This project brings together theories of brain functions and principles of robotic swarm control to develop smarter swarms and to better understand the neural processes underlying spatial representations, navigation, and planning. Our world is constantly changing, and mammals have evolved the cognitive ability to plan new paths or new strategies as needed. By contrast, autonomous robots are less robust, and often have difficulty operating in complex, changing environments. This research project is grounded in the idea that individual robots in a group can be thought of analogously to neurons in an animal's brain, which interact with one another to form dynamic patterns that collectively signal locations in space and time relative to brain rhythms. This distribution of information across space and time will enable a new paradigm of swarm control, in which swarms automatically adapt to changes in the world in the same way that a rat knows which detour to take around an unexpected obstacle. Unmanned robots are rapidly becoming a crucial technology for commercial, military, and scientific endeavors throughout the nation and across the globe. Critical future applications such as disaster relief and search & rescue will require intelligent spatial coordination among many robots spread over large geographical areas. This project will advance neural swarming as a control paradigm for this next generation of technological development. Additionally, this project will drive an extensive science, technology, engineering, and mathematics education program to bring the concepts of spatial intelligence, hippocampal information processing, and swarm control to high school students to improve literacy in neuroscience and robotics.
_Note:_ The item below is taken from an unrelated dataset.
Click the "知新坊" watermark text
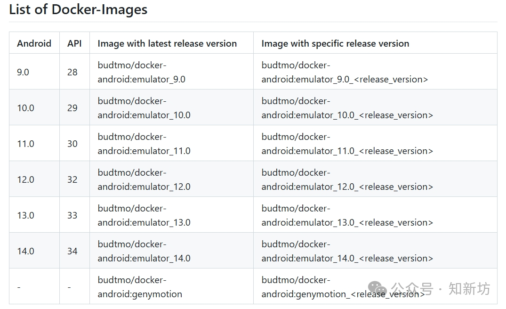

The project's goal is to build a unified framework for self-organized, bottom-up control of spatial task planning that synergistically advances theoretical neuroscience and swarm control paradigms. In the project's brain-to-swarm metaphor, neurons are autonomous agents, spikes are agent-based phase signals, and emergent circuit activity is emergent swarm behavior. The approach targets neural computations in hippocampal circuits and related systems that may contribute to online dynamic replanning. The research thrusts comprise data-driven dynamical network and point-process models of neural activity sequences, mathematical analysis of swarming dynamics using matrix manifolds, and autonomous systems simulations in realistic virtual environments. The project will advance understanding of emergent hippocampal dynamics and autonomous methods for dynamic replanning, motivating new research in distributed control. The project's framework may enable mass-scalability for large, agile swarms of simple robotic agents.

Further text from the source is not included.